粘着層厚50μmの粘着シートを幅20mmの短冊状に切り出し、セパレータを剥離してガラス基板に張り合わせ2kgのローラーで3往復圧着した。20分後、剥離速度0.3m/分、剥離角度180°で剥離し、その際の粘着力を測定した(単位:N/20mm)。
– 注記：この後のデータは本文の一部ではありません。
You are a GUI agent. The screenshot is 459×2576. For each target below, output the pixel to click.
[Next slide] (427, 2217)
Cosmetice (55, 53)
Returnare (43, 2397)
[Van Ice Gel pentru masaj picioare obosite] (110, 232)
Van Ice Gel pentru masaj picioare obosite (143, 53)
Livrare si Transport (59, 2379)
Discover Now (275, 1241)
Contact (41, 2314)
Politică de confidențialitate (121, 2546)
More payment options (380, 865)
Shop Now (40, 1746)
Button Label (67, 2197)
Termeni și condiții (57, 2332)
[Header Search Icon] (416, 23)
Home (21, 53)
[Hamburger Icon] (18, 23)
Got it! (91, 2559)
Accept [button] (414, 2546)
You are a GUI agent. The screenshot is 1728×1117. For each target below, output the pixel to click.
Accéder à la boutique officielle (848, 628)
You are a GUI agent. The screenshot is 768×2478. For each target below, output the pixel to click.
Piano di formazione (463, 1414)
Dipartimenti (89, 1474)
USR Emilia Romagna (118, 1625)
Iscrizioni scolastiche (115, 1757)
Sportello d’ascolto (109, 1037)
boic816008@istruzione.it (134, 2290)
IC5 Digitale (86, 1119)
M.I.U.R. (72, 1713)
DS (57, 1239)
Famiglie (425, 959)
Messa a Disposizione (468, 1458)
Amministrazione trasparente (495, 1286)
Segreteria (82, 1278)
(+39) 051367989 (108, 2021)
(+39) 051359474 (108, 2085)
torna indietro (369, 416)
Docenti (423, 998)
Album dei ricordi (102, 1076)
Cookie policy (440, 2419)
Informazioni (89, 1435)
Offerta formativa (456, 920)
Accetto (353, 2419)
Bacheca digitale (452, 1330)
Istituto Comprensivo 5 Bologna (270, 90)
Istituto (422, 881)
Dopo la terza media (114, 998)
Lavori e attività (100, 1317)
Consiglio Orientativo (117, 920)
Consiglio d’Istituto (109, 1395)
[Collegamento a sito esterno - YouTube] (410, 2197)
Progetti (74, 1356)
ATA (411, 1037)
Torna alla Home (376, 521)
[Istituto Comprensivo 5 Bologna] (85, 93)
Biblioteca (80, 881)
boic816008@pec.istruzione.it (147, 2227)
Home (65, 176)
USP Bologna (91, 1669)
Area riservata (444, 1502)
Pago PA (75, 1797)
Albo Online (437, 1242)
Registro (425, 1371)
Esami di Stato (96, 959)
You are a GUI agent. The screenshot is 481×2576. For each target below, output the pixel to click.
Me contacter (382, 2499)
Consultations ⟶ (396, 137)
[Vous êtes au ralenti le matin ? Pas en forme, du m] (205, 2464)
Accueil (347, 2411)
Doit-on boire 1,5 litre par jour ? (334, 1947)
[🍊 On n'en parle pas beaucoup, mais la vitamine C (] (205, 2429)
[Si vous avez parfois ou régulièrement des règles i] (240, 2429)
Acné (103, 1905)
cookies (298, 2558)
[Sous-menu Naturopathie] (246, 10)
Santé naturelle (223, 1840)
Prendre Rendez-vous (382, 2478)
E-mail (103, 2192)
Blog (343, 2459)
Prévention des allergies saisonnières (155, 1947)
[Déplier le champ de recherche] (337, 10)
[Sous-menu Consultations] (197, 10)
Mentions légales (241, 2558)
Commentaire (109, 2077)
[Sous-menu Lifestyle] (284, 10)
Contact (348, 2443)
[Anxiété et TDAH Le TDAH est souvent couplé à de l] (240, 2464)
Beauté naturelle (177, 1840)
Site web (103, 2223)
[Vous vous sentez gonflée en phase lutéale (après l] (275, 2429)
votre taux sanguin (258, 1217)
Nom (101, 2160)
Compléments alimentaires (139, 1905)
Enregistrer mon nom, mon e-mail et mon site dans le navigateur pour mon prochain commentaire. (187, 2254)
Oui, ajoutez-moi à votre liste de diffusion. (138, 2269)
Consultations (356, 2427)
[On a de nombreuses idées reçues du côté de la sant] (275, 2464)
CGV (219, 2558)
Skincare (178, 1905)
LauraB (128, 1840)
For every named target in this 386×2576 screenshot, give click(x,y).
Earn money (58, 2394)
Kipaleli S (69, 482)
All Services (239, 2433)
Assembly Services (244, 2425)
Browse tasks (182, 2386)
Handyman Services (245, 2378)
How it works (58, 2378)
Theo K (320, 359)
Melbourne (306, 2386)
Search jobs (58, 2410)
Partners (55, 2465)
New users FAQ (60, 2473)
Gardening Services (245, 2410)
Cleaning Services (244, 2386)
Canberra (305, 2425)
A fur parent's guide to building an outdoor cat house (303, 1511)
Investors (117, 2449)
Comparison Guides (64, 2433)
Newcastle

なお、剥離時にジッピング現象が生じた場合、図5A、5Bにおいて、粘着力数値の傍らに“z”と記載している。
キセノンウエザーメーターを用いてブラックパネル温度63±3℃にて明暗サイクル連続点灯で試験前後の色相を比較測定した。
○:色差ΔE*が6.5以下
×:色差ΔE*が6.5超
SEPS1:スチレン/エチレン−プロピレン/スチレン型ブロック共重合体(スチレン−イソプレン−スチレン型ブロックポリマーの水素添加物;スチレン含有率13%)
SEPS2:スチレン/エチレン−プロピレン/スチレン型ブロック共重合体(スチレン−イソプレン−スチレン型ブロックポリマーの水素添加物;スチレン含有率20%)
SEPS3:スチレン/エチレン−プロピレン/スチレン型ブロック共重合体(スチレン−イソプレン−スチレン型ブロックポリマーの水素添加物;スチレン含有率65%)
SEBS:スチレン/エチレン−ブチレン/スチレン型ブロックポリマー(スチレン含有率30%)
(なお、上記SEPS1〜3およびSEBSは、いずれも水添率90%以上である)
SIS:スチレン−イソプレン−スチレン型ブロックポリマー
SBS:スチレン−ブタジエン−スチレン型ブロックポリマー
HV−300:日石ポリブテンHV−300(JX日鉱日石エネルギー社製)
TH130:YSポリスターTH130(テルペンフェノール型粘着付与樹脂、ヤスハラケミカル社製)
P−100:アルコンP−100(水添脂環族飽和炭化水素樹脂、荒川化学社製)
P−140:アルコンP−140(水添脂環族飽和炭化水素樹脂、荒川化学社製)
ピコラスチックA5:(軟化点5℃、芳香族系粘着付与樹脂、イーストマンケミカル社製)
ピコタック7050:(軟化点50℃、芳香族系粘着付与樹脂、イーストマンケミカル社製)
クリスタレックス3100:(軟化点100℃、芳香族系粘着付与樹脂、イーストマンケミカル社製)
図5Aにて示される評価結果から、本願実施例1ないし20の粘着剤組成物は、(A)成分、(B)成分および(C)成分を含むことにより、該粘着剤組成物から得られる粘着剤層の比誘電率を1〜3.5とすることができ、かつ、段差追従性に優れた粘着剤層を得ることができる。
Claims (15)
- (A)水添ブロック共重合体と、
(B)第1の相溶剤と、
(C)第2の相溶剤と、
を含む、光学用粘着剤組成物であって、
前記(A)水添ブロック共重合体は、芳香族ビニル単量体の重合体成分から構成されるハードセグメントと、共役ジエン単量体の重合体成分から構成されるソフトセグメントとを有し、
前記(B)第1の相溶剤は、前記ハードセグメントに相溶する性質を有し、かつ、軟化点が50℃以下であり、
前記(C)第2の相溶剤は、前記ソフトセグメントに相溶する性質を有し、かつ、軟化点が50℃以上140℃未満であり、前記(A)水添ブロック共重合体100質量部に対し、2〜50質量部含有され、
前記光学用粘着剤組成物から得られる粘着剤層の比誘電率が1〜3.5である、光学用粘着剤組成物。 - 前記(A)水添ブロック共重合体における前記ハードセグメントの含有量が5〜70質量%である、請求項1に記載の光学用粘着剤組成物。
- 前記(A)水添ブロック共重合体を構成する共役ジエン単量体の重合体成分に含まれる二重結合の水添率が90%以上である、請求項1または2に記載の光学用粘着剤組成物。
- 前記(B)第1の相溶剤は、芳香族系粘着付与樹脂である、請求項1ないし3のいずれか1項に記載の光学用粘着剤組成物。
- 前記芳香族系粘着付与樹脂が、芳香族石油樹脂、スチレン系重合体、α−メチルスチレン系重合体、スチレン−(α−メチルスチレン)系共重合体、スチレン−脂肪族炭化水素系共重合体、スチレン−(α−メチルスチレン)−脂肪族炭化水素系共重合体およびスチレン−芳香族炭化水素系共重合体からなる群より選択される少なくとも1種である、請求項4に記載の光学用粘着材組成物。
- 前記(C)第2の相溶剤が、脂環族飽和炭化水素化合物、及びテルペンフェノール化合物からなる群より選択される少なくとも1種である、請求項1ないし5のいずれか1項に記載の光学用粘着剤組成物。
- 前記光学用粘着剤組成物の酸価が1以下である、請求項1ないし6のいずれか1項に記載の光学用粘着剤組成物。
- 前記(B)第1の相溶剤の配合量が、前記(A)水添ブロック共重合体100質量部に対して30〜100質量部である、請求項1ないし7のいずれか1項に記載の光学用粘着剤組成物。
- 前記(B)第1の相溶剤の配合量30〜80質量部に対して、前記(C)第2の相溶剤が5〜55質量部配合される、請求項1ないし8のいずれか1項に記載の光学用粘着剤組成物。
- 前記ソフトセグメントに相溶し、かつ、常温(23℃)において液体である(D)第3の相溶剤をさらに含み、
前記(D)第3の相溶剤は、ポリブテン系化合物、ポリイソブチレン系化合物、及びポリイソプレン系化合物からなる群から選択される少なくとも一種である、請求項1ないし9のいずれか1項に記載の光学用粘着剤組成物。 - 前記粘着剤層は、周波数1.0×106Hzでの比誘電率が、周波数1.0×102Hzでの比誘電率の90%以上である、請求項1ないし10のいずれか1項に記載の光学用粘着剤組成物。
- タッチパネル式入出力装置を構成する部材の貼り合わせに用いられる、請求項1ないし11のいずれか1項に記載の光学用粘着剤組成物。
- 請求項1ないし12のいずれか1項に記載の光学用粘着剤組成物をセパレータの表面に塗布し、乾燥して得られる、光学用粘着シート。
- 請求項1ないし12のいずれか1項に記載の光学用粘着剤組成物を用いて形成された粘着剤層を含む、画像表示装置。
- 請求項1ないし12のいずれか1項に記載の光学用粘着剤組成物を用いて形成された粘着剤層を含む、入出力装置。